Our leaders must realize that speaking about terror motivated by Islamist ideology does not connote anti-Muslim sentiment.

“The issue we face is not, as Islamist groups falsely claim in the United States – ironically the very ones invited to the White House, Homeland Security, Department of Justice, and State Department — that using the term Islamic terrorism connotes a generalization that all Muslims are terrorists any more than using the term “Hispanic drug cartels” means that all Hispanics are druggies or that the term “Italian mafia” means that all Italians are mobsters or that the term “German Nazis” mean that all Germans were Nazis, “ writes Steve Emerson of the Investigative Project on Terrorism.

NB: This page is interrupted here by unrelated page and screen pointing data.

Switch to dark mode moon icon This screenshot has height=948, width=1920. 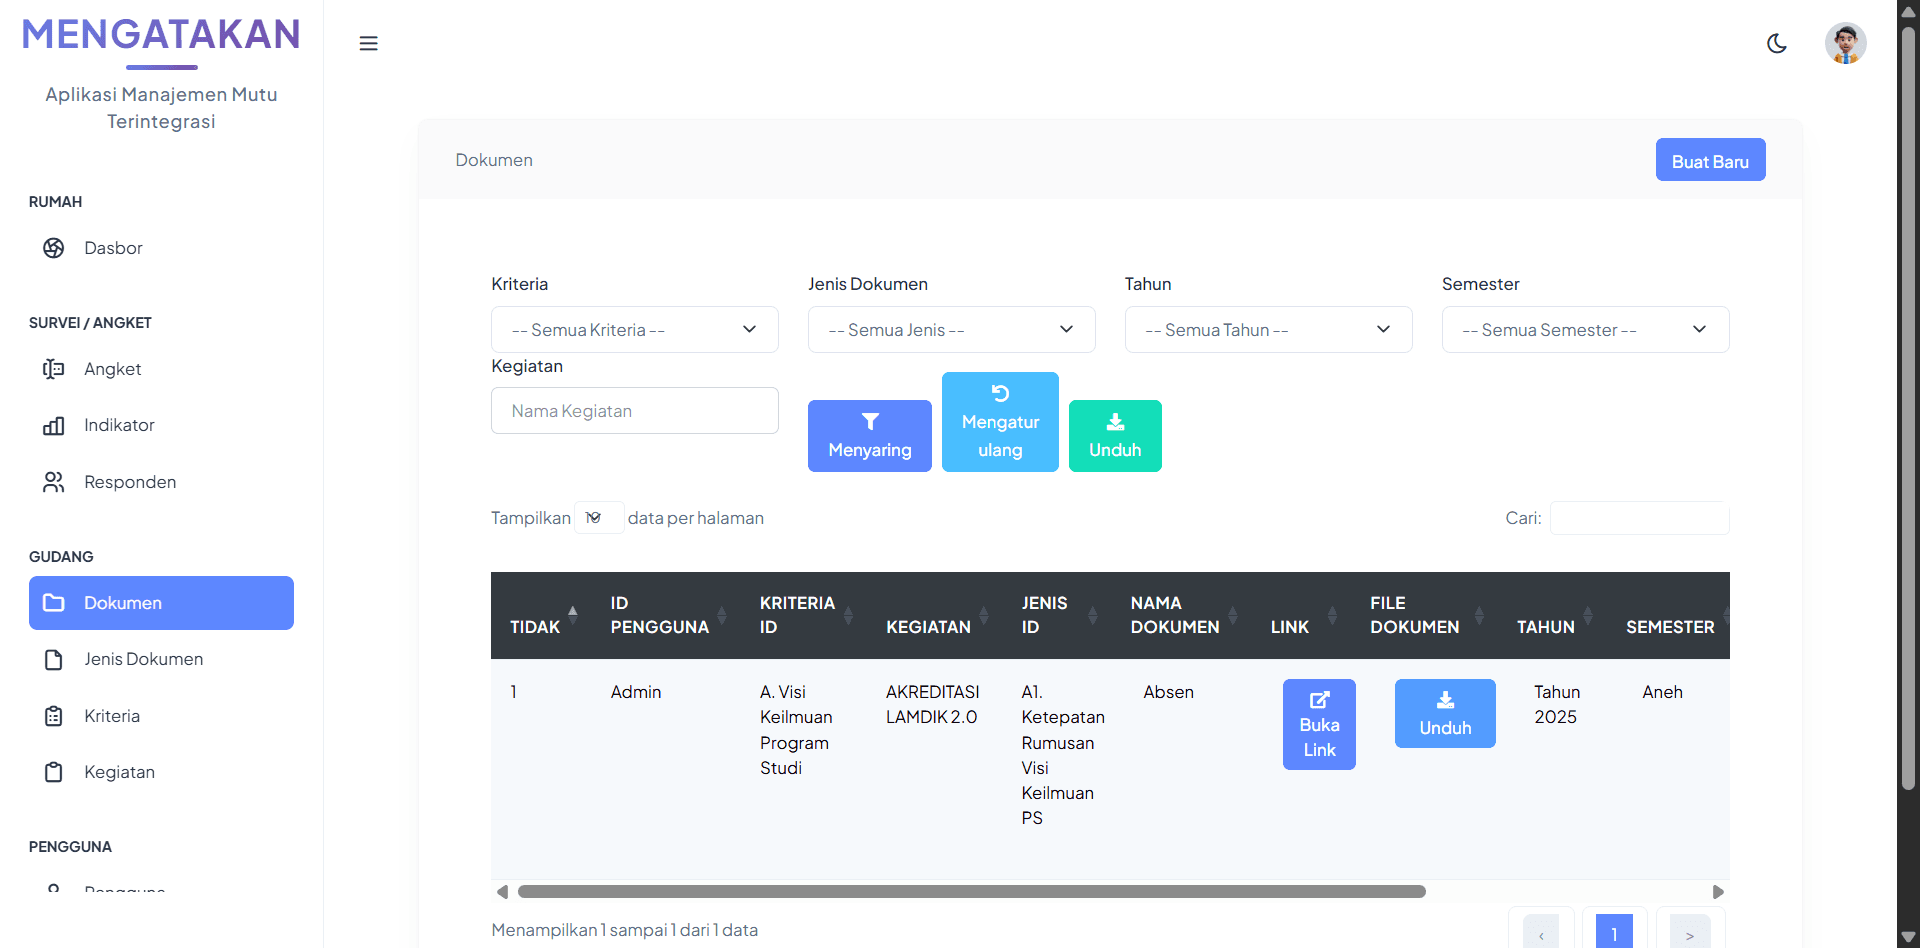point(1776,43)
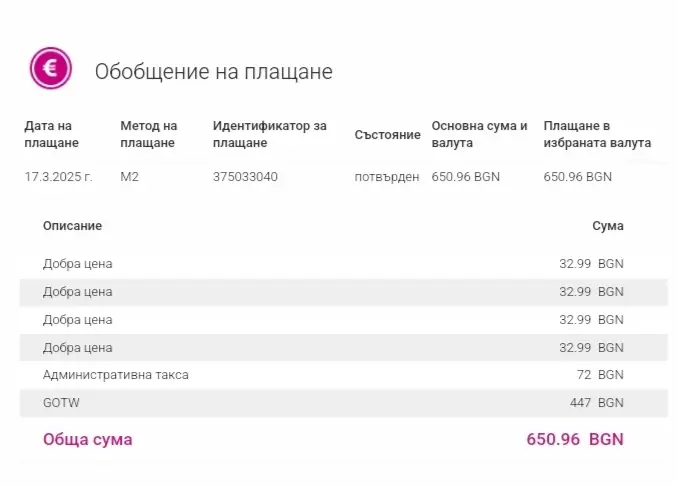Image resolution: width=678 pixels, height=486 pixels.
Task: Select the GOTW row label
Action: point(61,403)
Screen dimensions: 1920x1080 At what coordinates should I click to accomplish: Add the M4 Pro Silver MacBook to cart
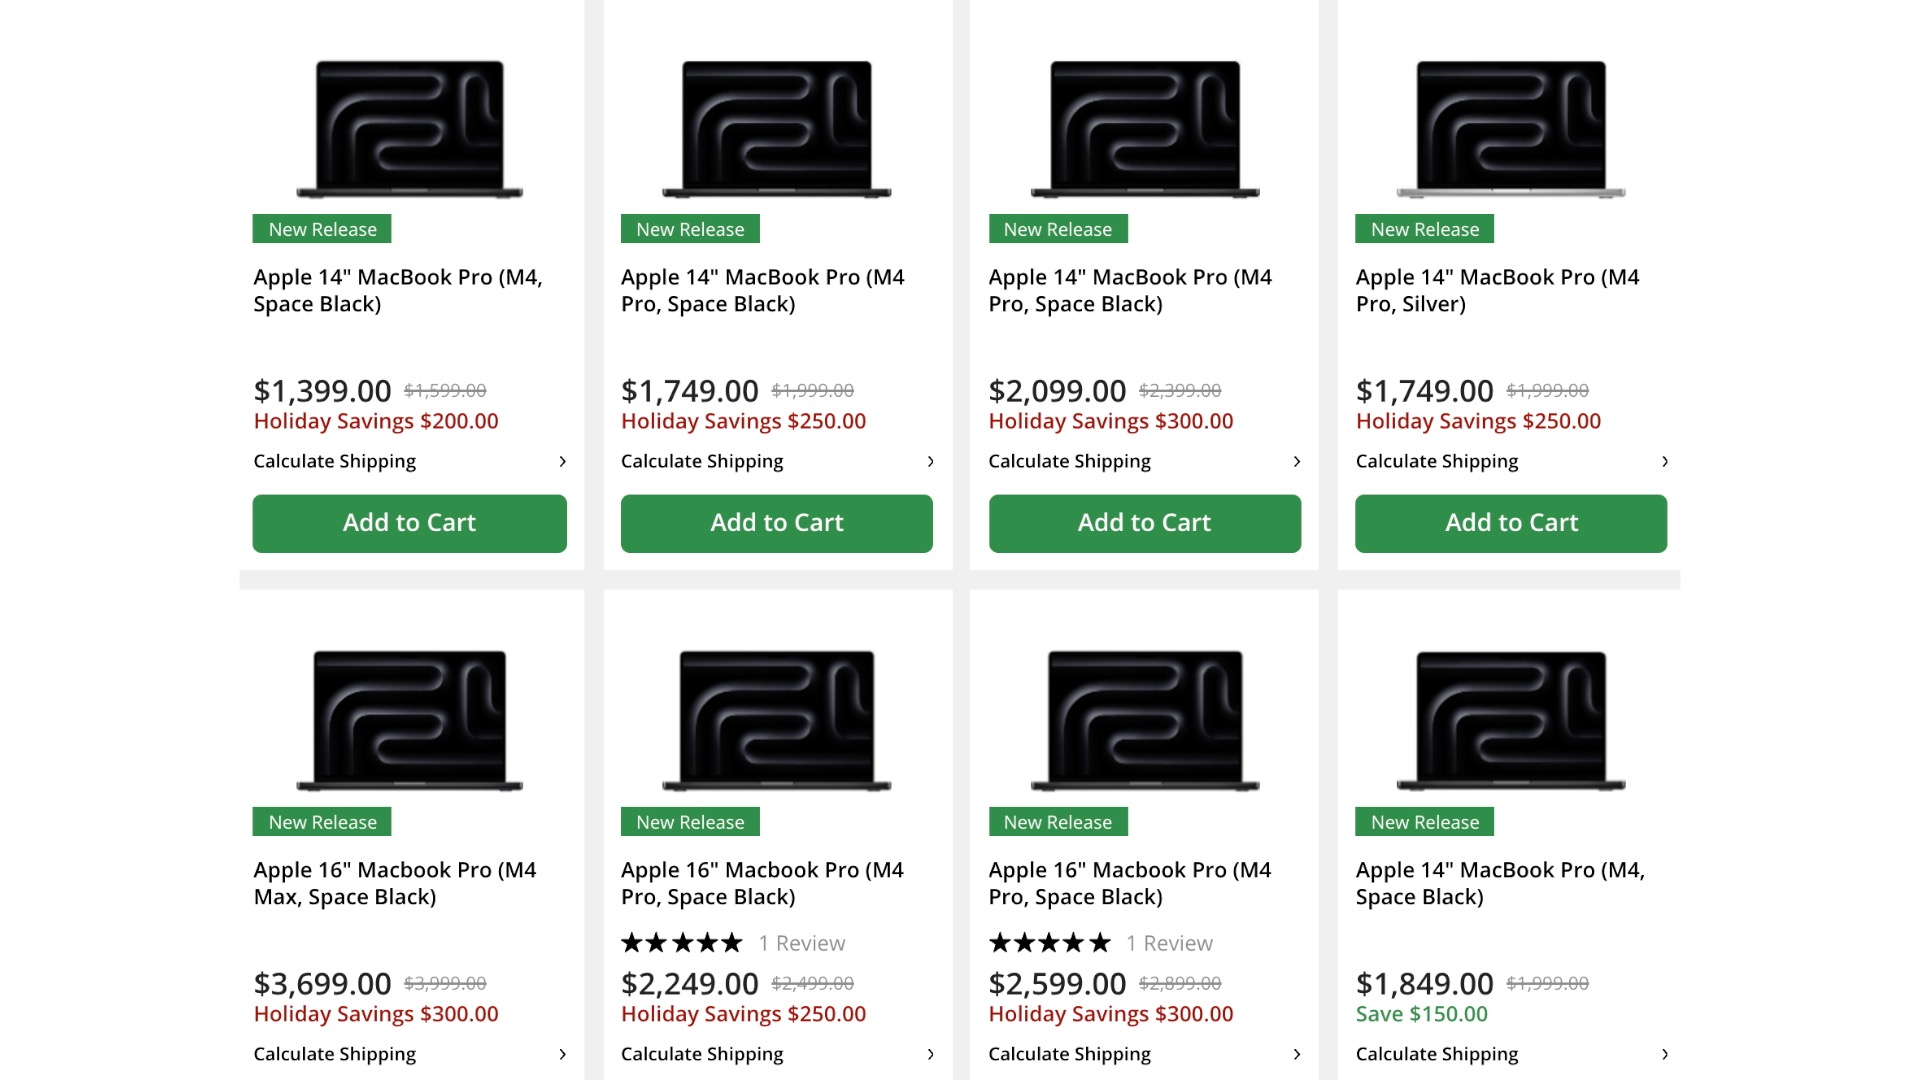click(1511, 523)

“The term Islamic terrorism means just that: terrorist attacks with an Islamic motivation — whether they attempts to silence critics of Islam, impose Sharia, punish Western ‘crusaders,’ commit genocide of non-Muslims, establish Islamic supremacy (or a Caliphate), or destroy any non Muslim peoples (e.g. the Jews and Christians) that are ‘occupying Muslim lands,’” says Emerson.

Failure to identify the Islamist ideology driving terrorism necessarily means we will not succeed in our battle against it. Moreover, we will be willingly complicit in our demise.

If we don’t want to be part of that, the events in France teach us, “Don’t censor yourself,” says Mauro. “Recognize that this attack is a means to an end. Victory for them isn’t the attack itself, the victory comes when we censor ourselves. Because they are not powerful enough to enforce their form of sharia governance upon us, what they can do is to intimidate us into implementing it on ourselves.”

In a document recovered from a 1991 meeting which outlines the Muslim Brotherhood‘s strategic goals for North America, the founders of the Islamist movement in America wrote, “The Ikhwan[Muslim Brotherhood] must understand that their work in America is a kind of grand jihad in eliminating and destroying the Western civilization from within and ‘sabotaging’ its miserable house by their hands and the hands of the believers…”

By refusing to censor themselves and bow to the requests of sharialaw, the publishers of Charlie Hebdo refused to be part of this sabotage.

The Western world needs to take up their gauntlet.